Apart from parsing MARC data, the `marclojure.core` namespace provides some utility functions
for processing record sequences. Some examples (here the core namespace is loaded as `marc`, see above).

```clojure
(def batch (parser/load-data :marc "marcdata.mrc"))
=> #'foo.bar/batch
```

```clojure
(def record (first batch))
=> #'foo.bar/record
```

```clojure
(marc/print-to-repl record))
=>
"000 00000cam^a22004097i^4500
001 000000002
005 20160406135147.0
008 850308s1980^^^^sz^|||||||||||||||||fre||
041 0 $afre
080 $a696/697
080 $a296.63
080 $a929 Josephus
100 0 $aSzyszman, Simon.
245 13 $aLe karaïsme :$bses doctrines et son histoire /$cSimon Szyszman.
260 $aLausanne :$bL'Age d'Homme,$c1980.
300 $a247 s., 24 pl. :$bill., kart.
336 $ateksti$btxt$2rdacontent
337 $akäytettävissä ilman laitetta$bn$2rdamedia
338 $anide$bnc$2rdacarrier
490 1 $aBibliotheca karaitica.
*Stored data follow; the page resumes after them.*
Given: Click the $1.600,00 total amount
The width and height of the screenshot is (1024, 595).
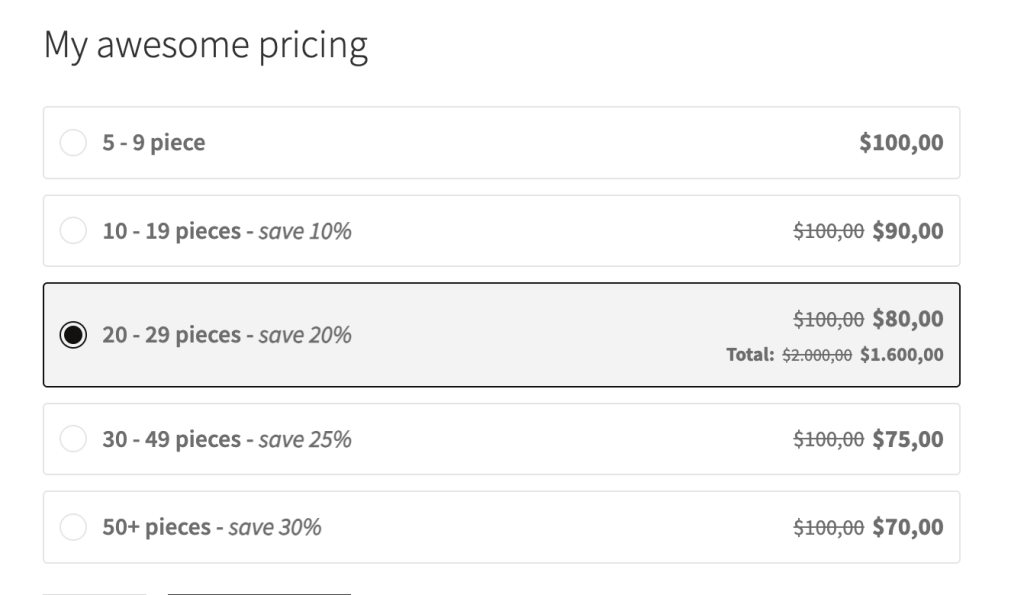Looking at the screenshot, I should point(901,354).
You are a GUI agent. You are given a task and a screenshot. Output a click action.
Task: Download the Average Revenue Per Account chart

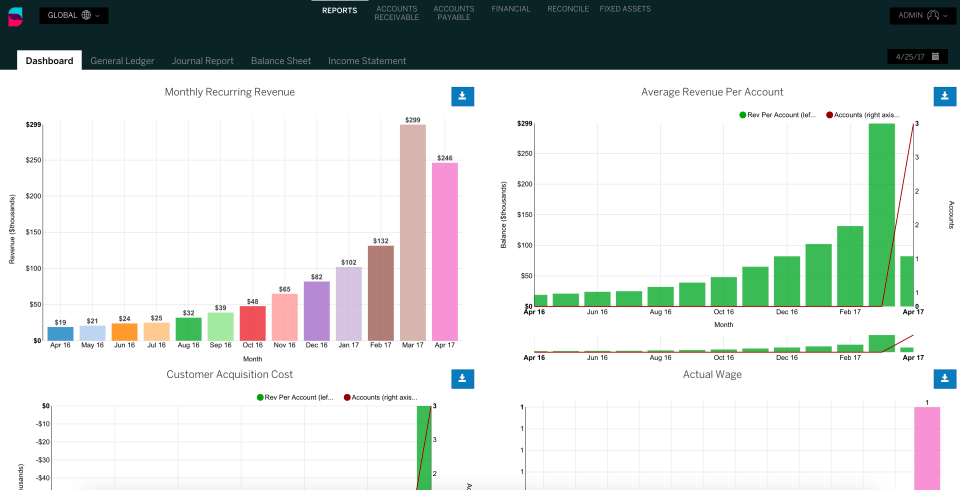(945, 97)

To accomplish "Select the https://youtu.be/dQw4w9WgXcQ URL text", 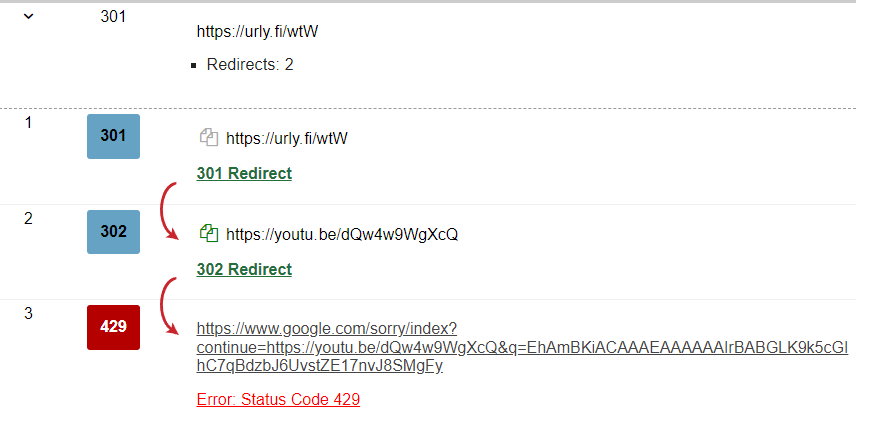I will [x=342, y=234].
Series A ;$vvol. 1
650 7 $atalotekniikka$2ysa"
```

```clojure
(-> record (marc/get-fields "245") first field-to-string)
=> "245 13 $aLe karaïsme :$bses doctrines et son histoire /$cSimon Szyszman."
```

```clojure
(marc/get-subfields "245" "a" record)
=> ({:code "a", :data "La karaisme"})
```

```clojure
(marc/print-to-file batch "outputfile.txt")
=> nil
```

```clojure
(marc/print-ids-to-file batch "outputfile_ids.txt")
=> nil
```

```clojure
(marc/record-contains-phrase? ["lausanne" "hard rock"] record)
=> true
```

```clojure
(marc/contains-field? "130" record)
=> false
```

```clojure
(marc/field-contains-phrase? "100" ["Simon"] record)
=> true

```

Writing records to file is done as follows:

```clojure
(writer/write-data :marcxml batch "outputfile.xml")
=> nil
(writer/write-data :aleph batch "outputfile.seq")
=> nil
```

## Thanks

`marclojure` uses [marc4j](https://github.com/marc4j/marc4j) for reading MARC data. Thanks for that!

Aleph Sequential parser is based on [clj-marc](https://github.com/phochste/clj-marc).

## License

Copyright © 2017-2021 Tuomo Virolainen

Distributed under the Eclipse Public License either version 1.0.